EU lawmakers backed calls Tuesday to tighten up a proposed ban on cloning animals for food so as to ensure they never find a place on European farms.
The European Commission is ready to ban animal cloning in the 28-nation bloc but MEPs said it had to go further to halt all imports and the use of cloned products to ease public concerns about food safety.
"Up to now, we have been able to import reproductive material from third countries. We are washing our hands letting others do the dirty work," said MEP Renate Sommer, who presented the recommendations in a report to the European Parliament in Strasbourg.
"We want to ban comprehensively. Not just the use of cloning techniques but the imports of reproductive material, clones and their descendants," Sommer said.
"I'd like to ask the European Commission to rethink this whole thing."
Lawmakers and the public are deeply suspicious Brussels could allow widespread use of animal cloning and genetically modified foods under the terms of a massive free trade agreement being negotiated with the United States.
EU leaders insist health standards will not suffer but Parliament remains sceptical about the merits of what is known as the Transatlantic Trade and Investment Partnership (TTIP).

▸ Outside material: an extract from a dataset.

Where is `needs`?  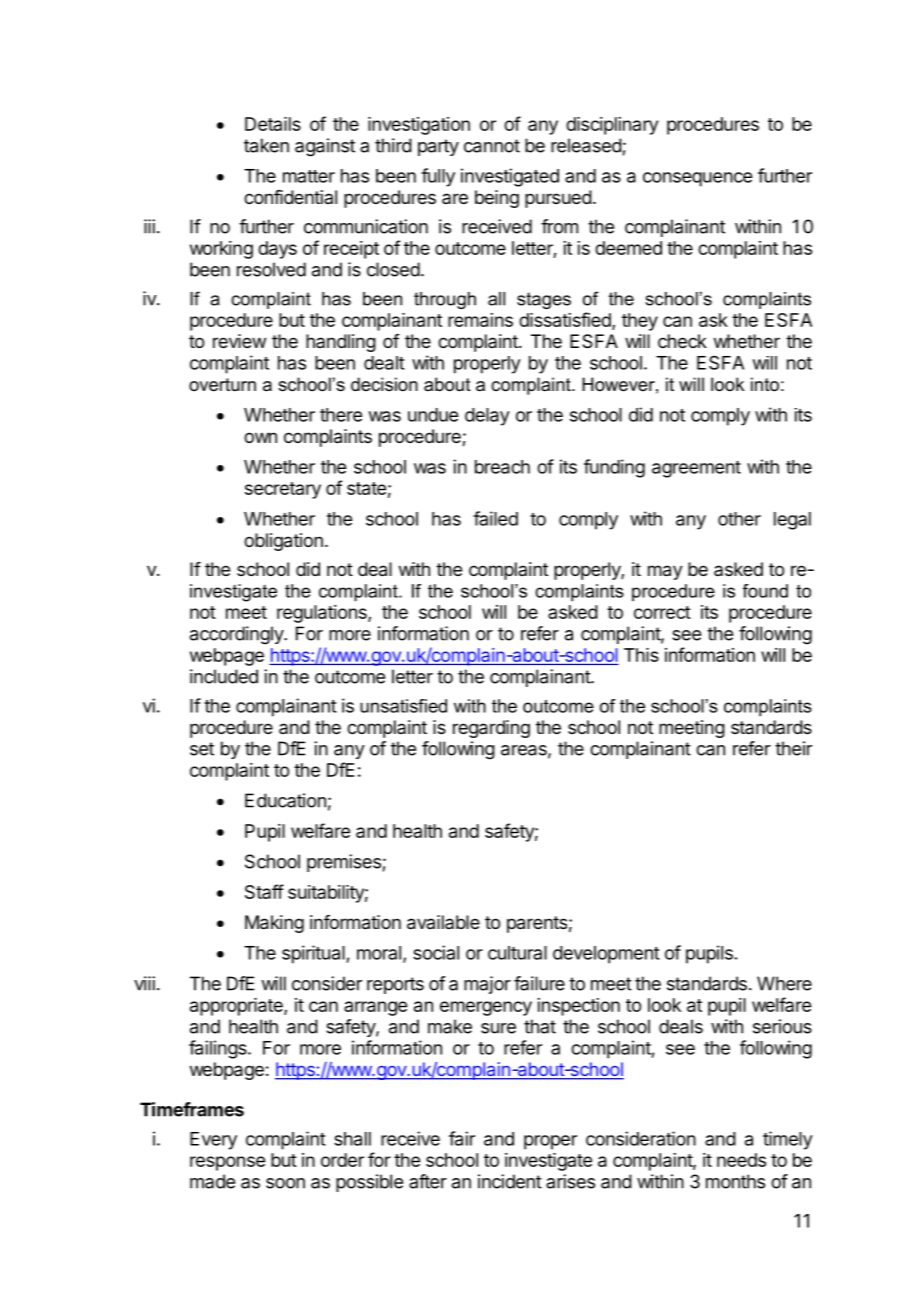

Giula Moi, who with Sommer brought the recommendations forward, said: "We need to take into account the impact on animal health but also on human health."
"This report sends the message to our trade partners that we are not willing to put our own health, our families' health, and future generations' health at stake using products of dubious quality of this nature," Moi said.
"We want to be sure that we don't go down a path from which there is no return," she added in a parliamentary statement.
Up until now, cloned farm animals -- which are hugely expensive to develop -- are not used for food but for breeding purposes, with their embryos and semen used widely in the United States, Argentina, Brazil and Uruguay.
The Commission's current proposal bans farm animal cloning but would allow the sale of meat and milk produced by their descendants.
The MEP's report was adopted by 529 votes to 120, with 57 abstentions, and will now form the basis for what are likely to be difficult negotiations with the Commission, the EU's executive arm.
EU Food and Health Safety Commissioner Vytenis Andriukatitis said the restrictions in the report were not "justified," arguing that descendants of cloned animals showed no health problems while a complete ban might be difficult to sustain in law.